Britain’s factories laid off staff in September for the first time in more than two years as the recession in the manufacturing sector bit.

Official figures yesterday showed that manufacturing contracted by 0.6 per cent in the first half of the year. September’s purchasing managers’ index for the sector indicated the decline continued into the third quarter.

The closely followed indicator slipped to 51.5 from 51.6 in August. While the reading of above 50 still signalled some growth, it was the equal weakest performance since 2013 and no better than the long-run average for the series.

Rob Dobson, senior economist at Markit, said: “The UK manufacturing sector remained sluggish at the end of the third quarter, stunned by a triple combination of a sharp slowdown in consumer spending, weak business investment and stagnating export order inflows.

“The survey is still broadly consistent with stagnation, or even a mild downturn, when compared to official data.” Thank you for stopping by. Before we carry on I want to to give thanks to for their continued support and the support of their online community. Having a support team like this means a lot to us as we continue to grow our very own blog.

As optimism waned, companies cut jobs for the first time since April 2013. The survey’s jobs index fell below the 50 mark.
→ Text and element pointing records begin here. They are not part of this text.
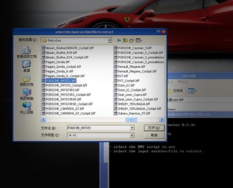The height and width of the screenshot is (188, 233).
Task: Create a new folder icon
Action: coord(131,40)
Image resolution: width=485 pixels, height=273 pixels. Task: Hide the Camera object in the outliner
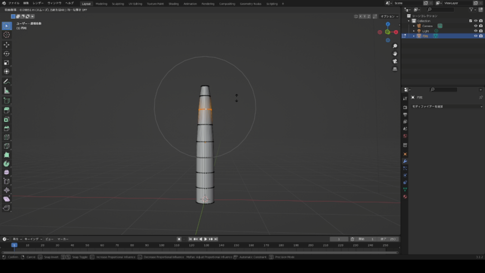476,26
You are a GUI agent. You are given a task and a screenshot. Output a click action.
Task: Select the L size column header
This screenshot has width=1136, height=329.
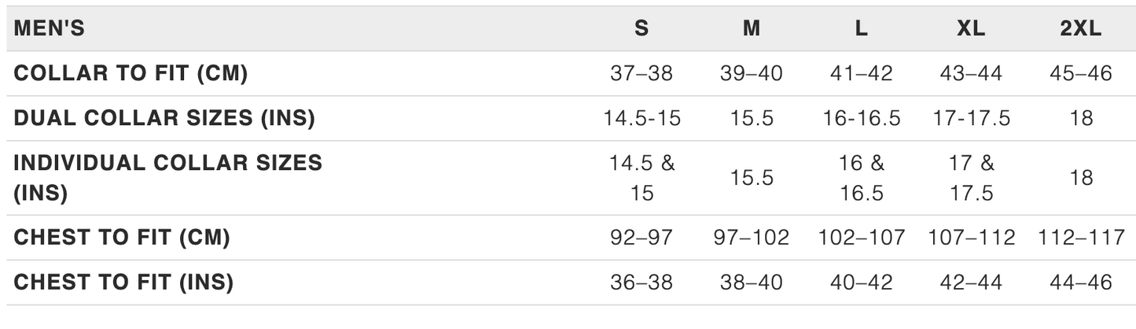pos(862,29)
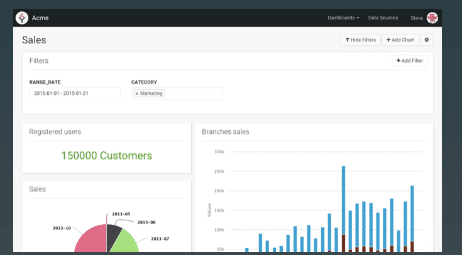Screen dimensions: 462x255
Task: Click the dark 2013-05 pie slice
Action: tap(113, 236)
Overall, Britain’s manufacturing sector is now performing more weakly than in the eurozone, which has been helped by a large depreciation in the currency.
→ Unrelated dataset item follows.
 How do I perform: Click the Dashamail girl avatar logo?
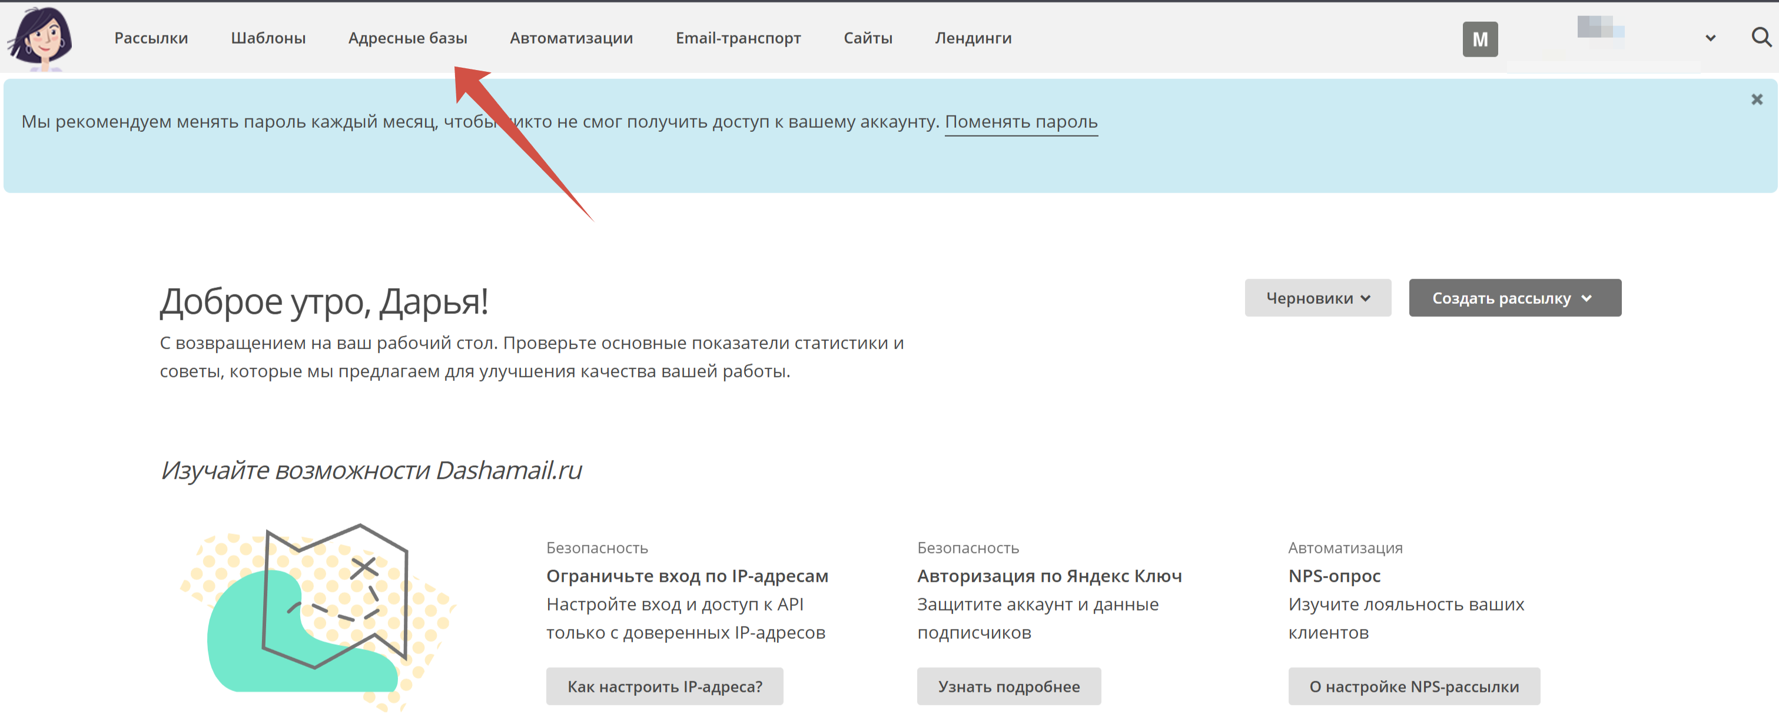click(x=41, y=38)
On a more positive note, UK productivity finally bounced back strongly in the three months to June, according to the Office for National Statistics. Output per hour rose by 0.9 per cent, the sharpest quarterly rise in four years.

Output per hour is now the highest on record but is still languishing 15 per cent below where it would have been on pre-crisis trends. The authorities have long been waiting for signs of a rebound as UK workers are about a third less efficient than in Germany and France.

Signs of a nascent recovery in productivity alongside rising unit labour costs moved the UK closer to its first interest rate rise since 2007. Mark Carney, the Bank of England governor, has said he would need to see “unit labour costs start to move up into the high ones and the twos [per cent]”.

The ONS data showed that year-on-year unit labour cost growth rocketed from 0.3 per cent in the first quarter to 2.2 per cent – its highest since 2012. Alan Clarke, UK economist at Scotiabank, said that was “another box ticked for a rate hike”.

The pound rose 0.12 per cent against the dollar and 0.33 per cent against the euro in early trading.

Manufacturing was again a weak point, with output per hour declining by 0.5 per cent and unit labour costs rising by 3.1 per cent – indicating the build-up of some inflationary pressure in the industry.

Problems in Britain’s factories underlined the two-speed nature of the recovery, as the services sector continued to bound ahead. Output per hour in the services sector grew 0.7 per cent in quarter.

Zach Witton, deputy chief economist at EEF, the manufacturers’ organisation, said: “The data suggests the challenging export environment and weak demand for investment goods in the oil and gas sector has started to take a toll on business confidence.

“There are also signs that domestic demand driven by consumers – a recent key supporter of the PMI – is coming off the boil, with consumer goods producers seeing a substantial slowdown in output growth. Overall, until we see an improvement in export markets, manufacturing will remain under pressure.”